Good riddance to the Grand Prix on Detroit’s Belle Isle

The geniuses who oversee Detroit’s island gem clearly can only parse the word ‘park’ to mean a place to put cars

click to enlarge Park or race track? Belle Isle pictured in May 26, 2017. - James Piedmont
James Piedmont
Park or race track? Belle Isle pictured in May 26, 2017.

The last time I rode my recumbent bike on Belle Isle — during the winter of 2019-20 — my wheels had a sign on the back urging “NO PRIX ON BELLE ISLE.”

Now I’m back — just in time to see the last Grand Prix on Belle Isle, scheduled for June 3-5 — and to observe the continuing efforts of the Department of Natural Resources (DNR) and its equally tone-deaf colleagues on the Belle Isle Park Advisory Committee (BIPAC) to “improve” the island, mostly with more pavement.

Then and now, it’s basically the same lovely place — unique in the continent, if not the world. Freighters squeeze through the narrows between two countries, sometimes blocking the view of Windsor high-rises. It seems impossible there’s enough water for them to draft. It’s magic. Speedboats roar off Lake St. Clair around smaller boats trawling for walleyes. When I ride as the day dawns, I see a couple of other folks jogging, walking, cycling, or just doing what visitors have always done there: sitting in their cars and looking at the water, seeking a respite from the city. The other day I saw a man with a professional camera set up to capture the bald eagle that is in the same tree where I used to spot it perching.

And also, as always, I see seagulls pecking at discarded food trash on the road, geese and goslings jaywalking, a few ducks, even an occasional swan.

But around the east end is the supposed last ugly footprint of an entitled billionaire: concrete barriers, grandstands, trucks on ten acres of concrete where there was once a memorial grove of trees for slain Detroit children. It’s as incongruous as ever.

The car race has had an indelible impact on the perception of Belle Isle: nature taking a backseat to asphalt and concrete. This misconception could only happen in the Motor City, an entire metropolis of automotive hegemony — the concrete ditches, the semi-abandoned suburban malls, the sprawling acres of abandoned middle-class neighborhoods sacrificed to the imperative of rapid escape to suburbia.

You can counter by saying Belle Isle is an urban park — which is quite an absurd concept, given it’s surrounded by an international waterway — and that we’ve got plenty of nature (if you can get out to Kensington or Stony Creek in the suburbs). But isn’t Central Park in New York much more urban, and does it sacrifice nature to pavement? No.

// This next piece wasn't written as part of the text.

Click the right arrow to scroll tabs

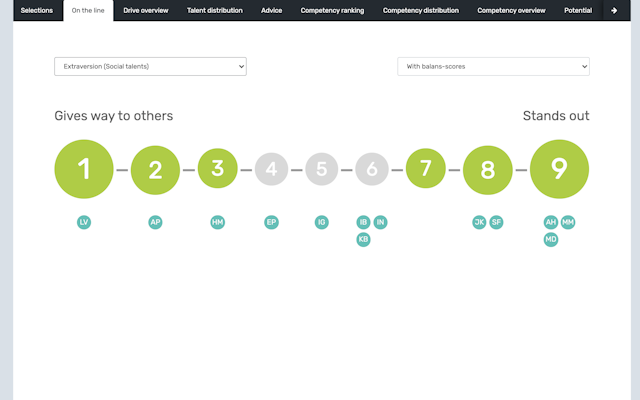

The geniuses who oversee Belle Isle clearly can only parse the word “park” to mean a place to put cars. So they wouldn’t even imagine they could destroy the paddock to return it to trees and grass — no, they plan to stripe it for parking spaces and make it the terminus for a gas-powered trolley to take visitors to other paved parking areas. How many folks will put their picnic baskets and swim gear aboard trolleys? I doubt enough to make any noticeable impact on summer overcrowding.

The island is still a great place to bike in early morning — but not because of anything the state or Roger Penske has done, like paving a couple of segments of what I guess is the “Iron Belle Trail” that are useless for bike riding because they start and terminate in dirt or gravel or grass.

With Penske now getting a sweeter corporate welfare package downtown, he’s moving his race back there. And he’ll get less guff from the likes of me and the other gadflies on the grass-roots group Belle Isle Concern. (We like to imagine we had some role in pushing him off the island after years of trying.)

My advice to the park advisory committee: pick up the trash and sweep the roads in the park each night. Otherwise, let it be. But that’s too mundane, and it doesn’t require spending more grant money on multi-modal transportation studies.